The franchise group Gold's Gym Arabia has over 70 gyms in Saudi Arabia. The owner of the group is Batterjee Holding Co. in Jeddah. The gyms use state-of-the-art Matrix Fitness equipment. Gold's Gym has become a pioneer in female fitness in Saudi Arabia.

== Criticism ==
Numerous customers have reported that Gold's Gym franchises have acted in dishonest and unscrupulous ways. They cite advertised deals not being honored, billing irregularities, contract terms being fraudulently altered by sales staff after signing, and problems canceling accounts or relocating. A Gold's Gym in Provo, Utah, was successfully sued for fraud in 2006, for changing a contract after it was signed in 1999.

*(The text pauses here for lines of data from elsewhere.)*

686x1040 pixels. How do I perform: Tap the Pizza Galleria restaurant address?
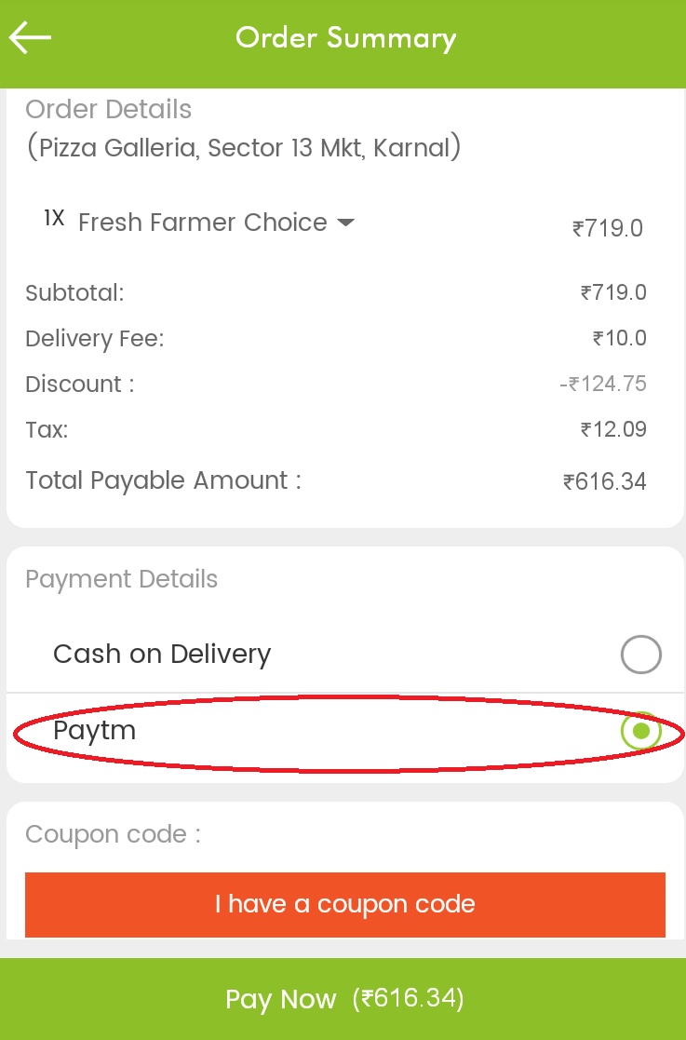point(243,148)
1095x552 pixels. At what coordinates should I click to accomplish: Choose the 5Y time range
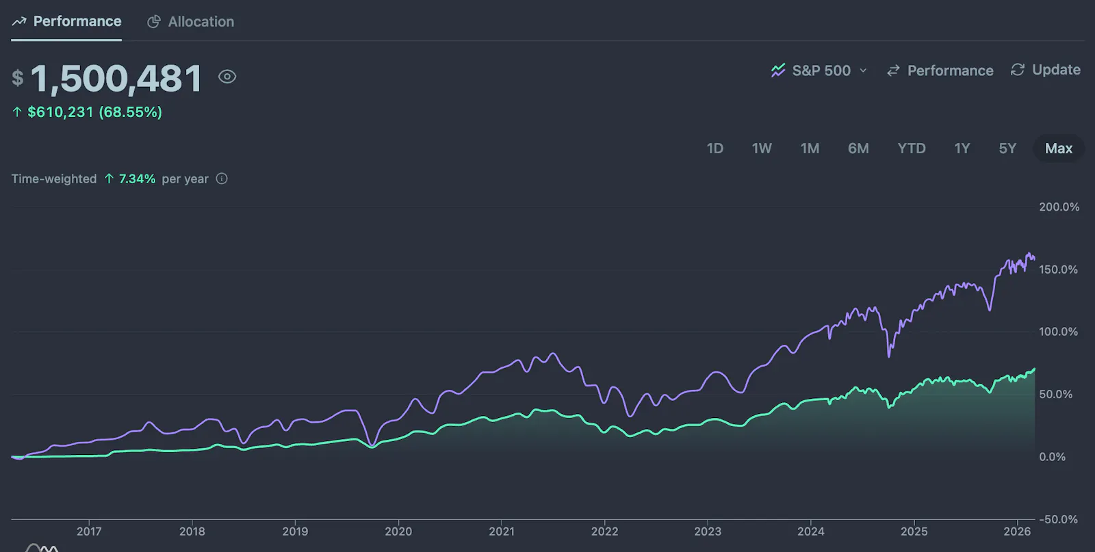[x=1007, y=148]
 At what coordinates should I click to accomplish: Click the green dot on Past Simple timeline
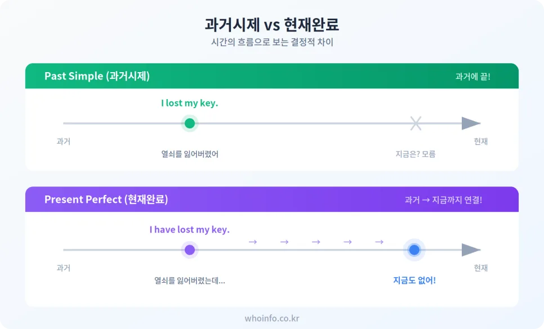pyautogui.click(x=190, y=123)
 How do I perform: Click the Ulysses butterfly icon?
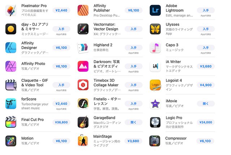(155, 29)
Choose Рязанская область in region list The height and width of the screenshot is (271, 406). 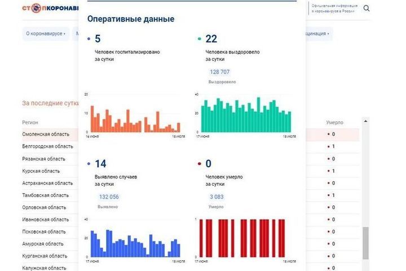click(44, 159)
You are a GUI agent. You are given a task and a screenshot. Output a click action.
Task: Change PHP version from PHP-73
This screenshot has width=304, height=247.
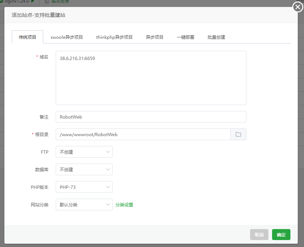click(x=84, y=187)
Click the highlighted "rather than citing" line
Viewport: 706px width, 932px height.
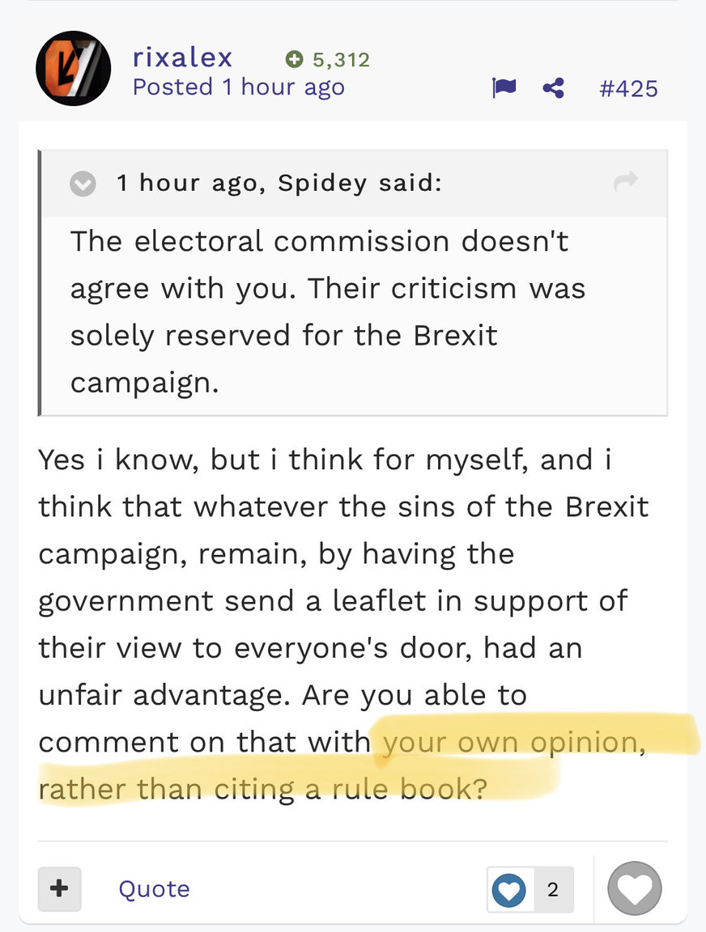[x=263, y=787]
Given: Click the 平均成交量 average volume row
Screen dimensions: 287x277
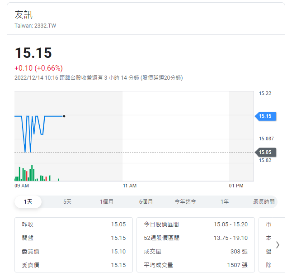Looking at the screenshot, I should [195, 265].
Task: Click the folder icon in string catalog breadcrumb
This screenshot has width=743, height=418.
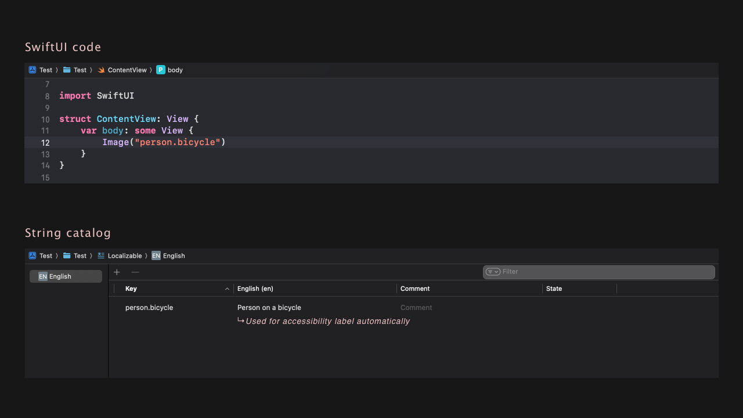Action: click(x=67, y=256)
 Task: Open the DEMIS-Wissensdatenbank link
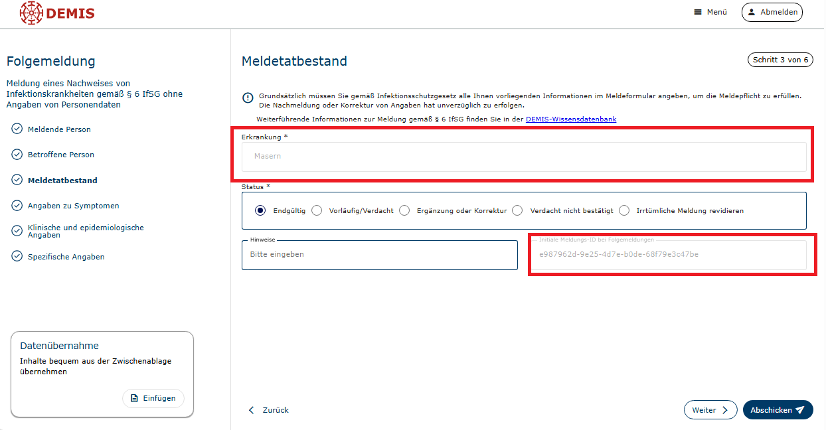(x=570, y=119)
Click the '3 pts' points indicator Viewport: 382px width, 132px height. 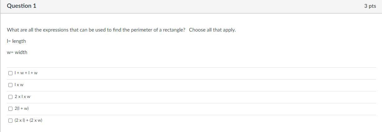click(370, 6)
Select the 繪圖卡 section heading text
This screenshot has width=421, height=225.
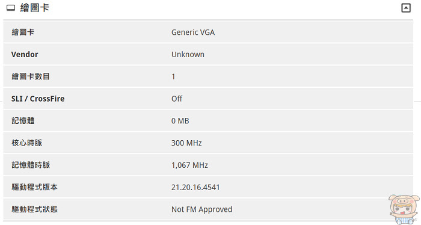point(35,8)
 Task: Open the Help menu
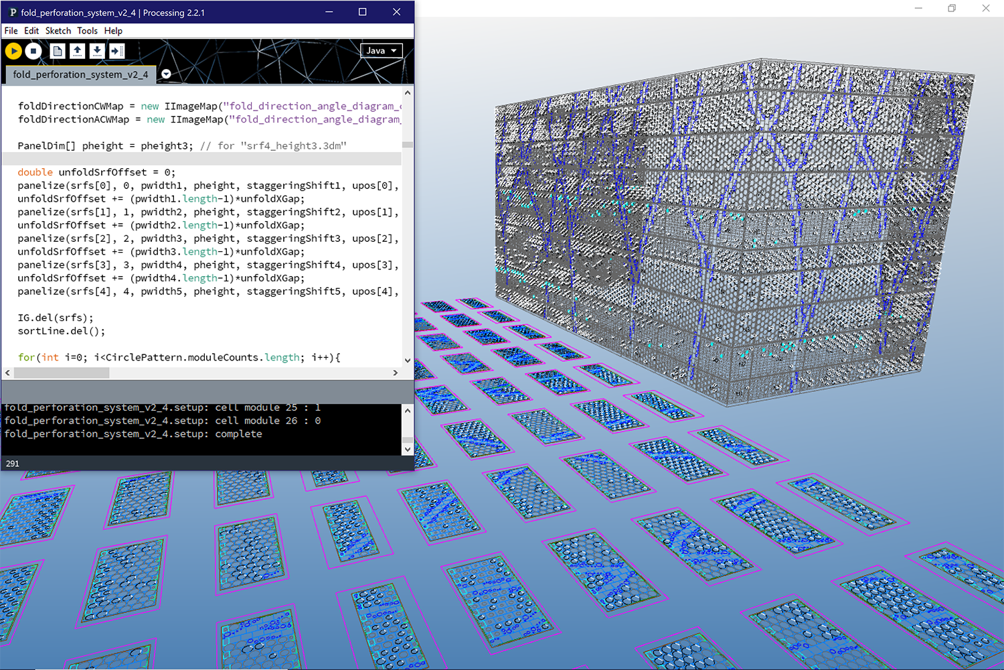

An accusation of the same conduct of fraud arose again in 2017: on February 10, 2017, the billing processor for the gyms, Paramount Acceptance, and 26 companies under the VASA Fitness name (including new gyms since 2014) were served with a consumer class action lawsuit with numerous causes of action including fraudulent misrepresentation, violations of the Telephone Consumer Protection Act, and violations of the Utah Consumer Sales Practices Act. The plaintiff published the entire complaint.

After ten years of litigation involving a licensing agreement for a fitness center in St. George, the Utah Supreme Court affirmed a decision to deny attorney fees to Gold's Gym even though Gold's Gym prevailed in the underlying litigation (Gold's Gym International, Inc. v. Chambers, 2020 UT 20).